Tuesday, October 25, 2011

Temporary Home Portugal

So here we are, and it has already been over a week. Time flies when you're on the edge of nowhere, watching the weather coming across the distant ridges. We have managed to land at another fantastic viewpoint, high up on a ridge top, looking south west. Our view is of the valley and a small settlement where we pay our water bill, and then some other ridges rising up behind it - all dotted with tall, slim pine trees. The first few days we were here the weather was hot and dry. When the owner of the home said it will get damp and cold we found ourselves doubting that that was true. But she should know, she's lived in this house for three years, and lived in Portugal for seven.

And sure enough, a big stormy wind started to blow a few days ago. First there were a couple of clouds rushing by, then billowing columns that moved across from the west to the east. And when they pass overhead, these clouds drop a fair amount of rain. It must be fall. We've been lighting the wood stove, staying cozy in our new little home.

Every day the farmer next door moves his sheep, sometimes along the road that goes right behind the house, sometimes down below on what must be some of his "grazing" land - although what they graze on is a mystery. We wave to the farmer as often as possible. One day Joshua is hoping to ask if he can help out. They are definitely milk sheep. But our Portuguese will have to improve considerably. A simple conversation with a cashier in town was a blurry jumble to us both.

So, some photos. They do not do the view justice. I cannot capture the depth of the ridges and valleys. Usually the light is too bright in the sky and the camera either bleaches out the clouds and bright blue or it loses all the land in shadow. Oh well.

part of the view

Joshua's workstation (the furniture on the terrace is in high wind formation)
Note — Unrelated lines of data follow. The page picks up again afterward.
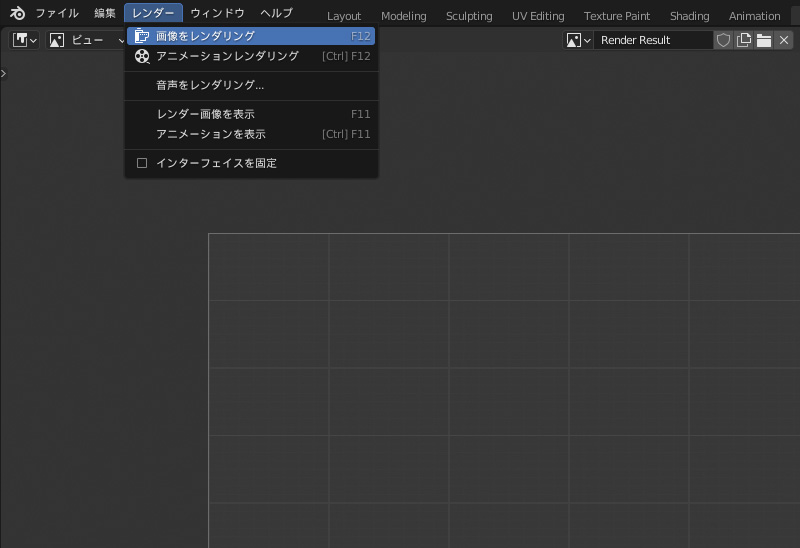Unlink the Render Result image with X
Screen dimensions: 800x548
pyautogui.click(x=784, y=40)
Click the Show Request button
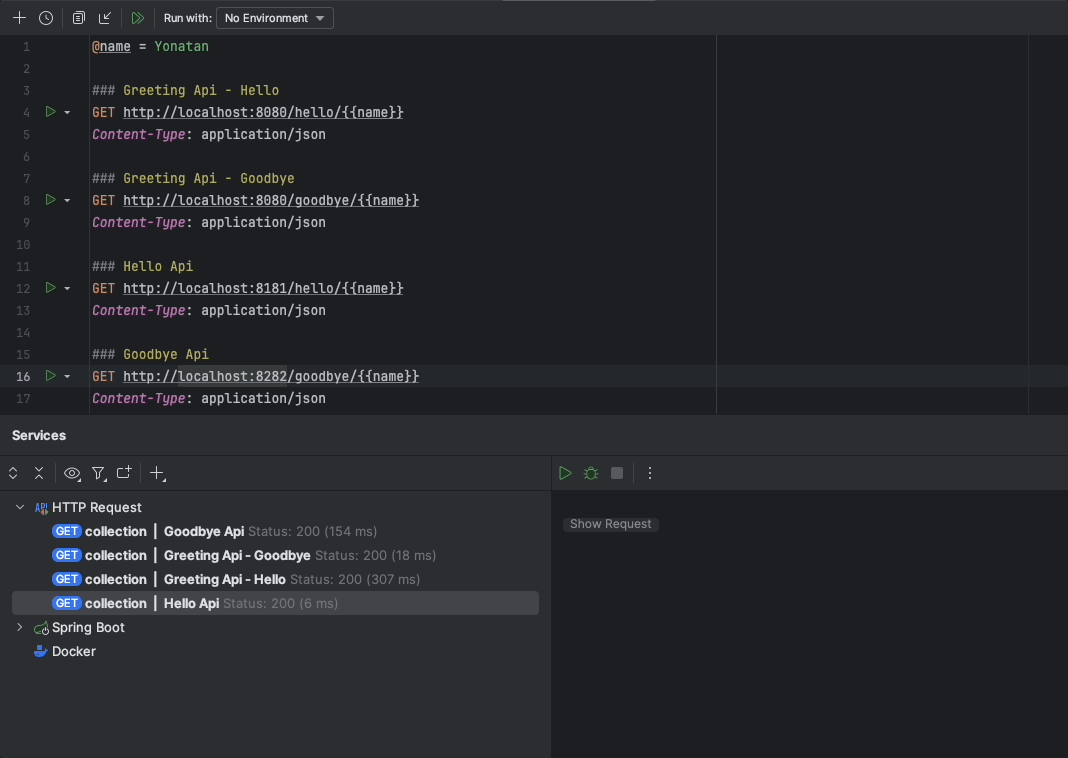This screenshot has height=758, width=1068. click(x=610, y=524)
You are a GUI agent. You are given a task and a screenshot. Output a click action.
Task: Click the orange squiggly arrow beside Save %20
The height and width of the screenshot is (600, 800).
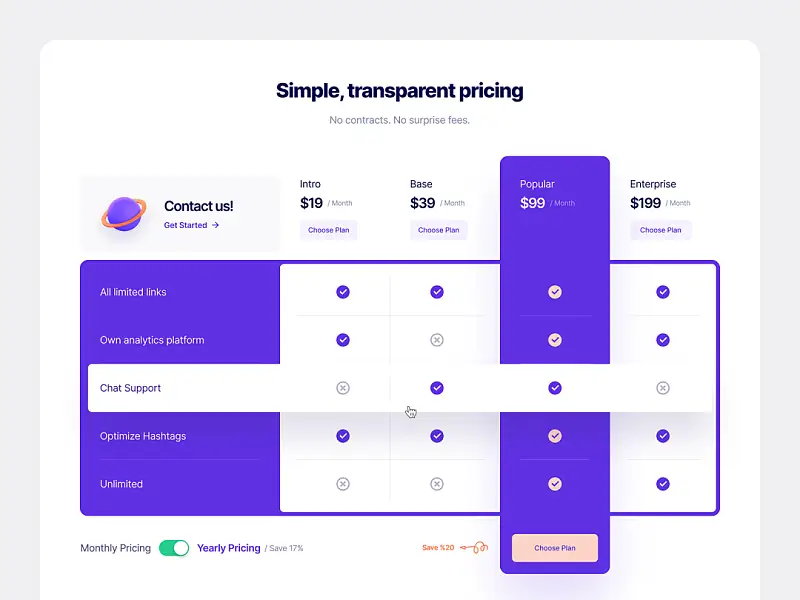tap(474, 547)
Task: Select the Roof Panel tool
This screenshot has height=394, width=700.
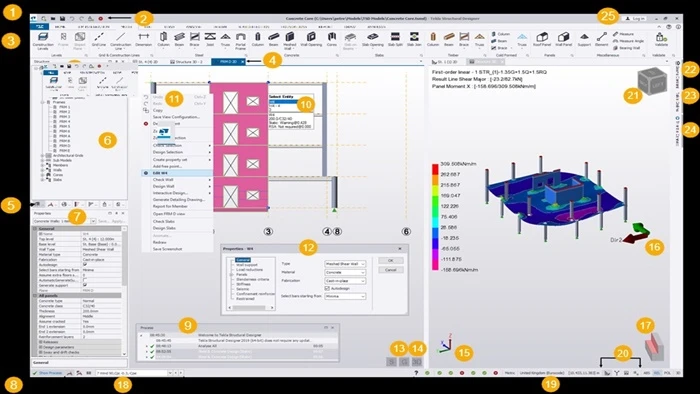Action: [x=542, y=39]
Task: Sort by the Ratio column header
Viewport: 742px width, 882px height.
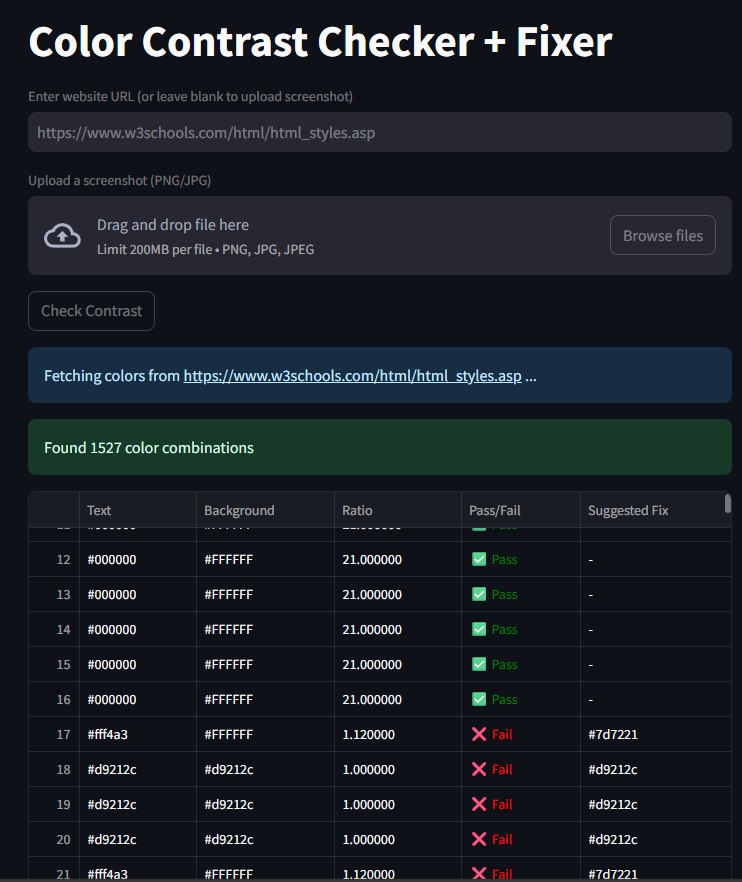Action: click(357, 510)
sunrise, which happens after 8am due to the high ridge to the east

another attempt at capturing the view

sunset on a particularly cloud magical day

One wall of the house, the side facing the view, is glass; giant floor to ceiling sliding doors open onto a terrace. The side of the house that faces the street also faces a small pine wood where we've been walking. It feels open and empty and dry compared to the lush, wet, bright green forests we've been in lately.

We walk into town for groceries, about 2kms one way. The cheeses have been amazing, young and aged sheep cheeses that each have their own character.
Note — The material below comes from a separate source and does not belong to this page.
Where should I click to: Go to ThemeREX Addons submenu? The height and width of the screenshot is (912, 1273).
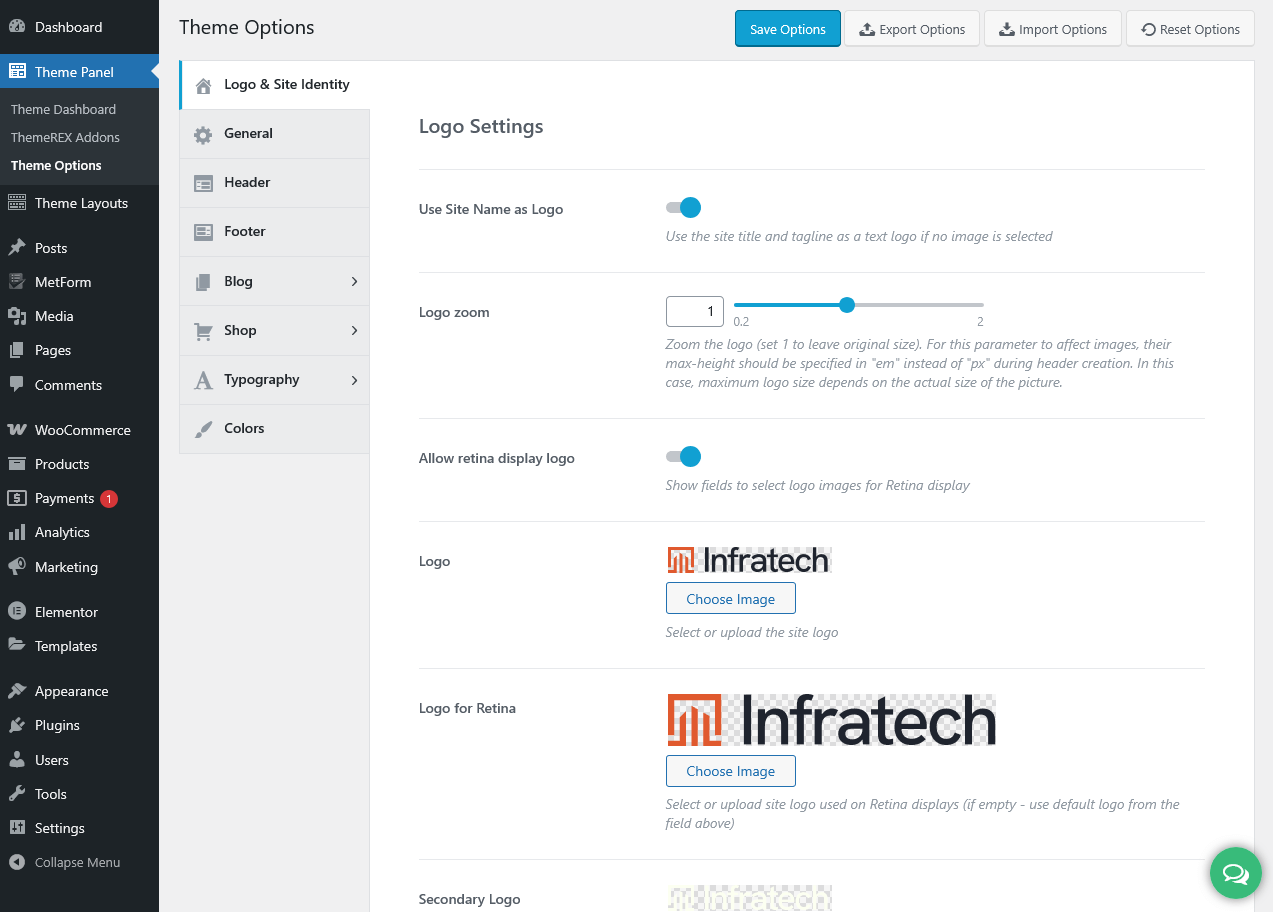(65, 137)
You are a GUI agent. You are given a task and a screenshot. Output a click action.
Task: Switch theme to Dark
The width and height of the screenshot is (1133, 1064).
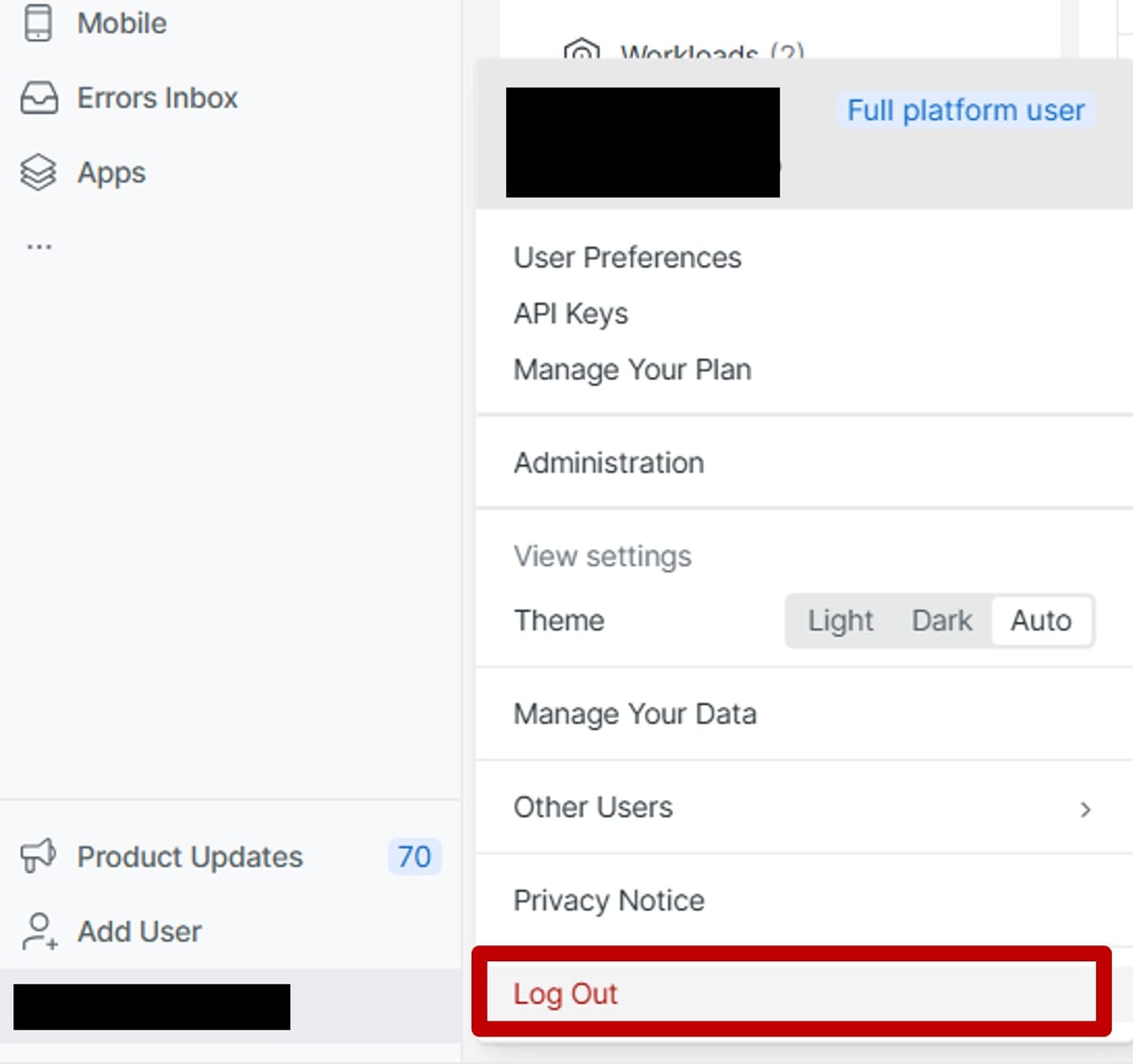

Queijo fresco, which is somewhere between queso fresco (which we miss) and cottage cheese, is delightful. The stores all have beans in bulk and sell fresh cilantro, which is something we have also missed. We will be able to make proper salsa, beans, and rice. Can you tell we miss Mexican food? Tortillas are the only thing missing. And while there are so many different versions of what seem to be white rice, that is the only grain sold. No quinoa or bulgur here.

Town is north and east of where we are, and we've tried a couple of routes. Pedestrian infrastructure is sadly non-existent. And we've only seen a couple of people on bikes. We had planned to buy a couple of used bikes to use while we are here, but the routes to town aren't that friendly (and very hilly) and so far we're enjoying the walking. Our commitment here is almost exactly three months, so we have some time to learn more. There are taxis for the rainy days when we need to get anywhere, so even though we're a 30 minute walk from town, walking will be our primary mode of transportation.

Where are our bicycles? In Zurich, where they will stay until we go back. The riding will begin again next summer and plans are already forming... we didn't get quite enough touring in this past summer. Gotta buckle down and work hard this winter so we can make up for it next year.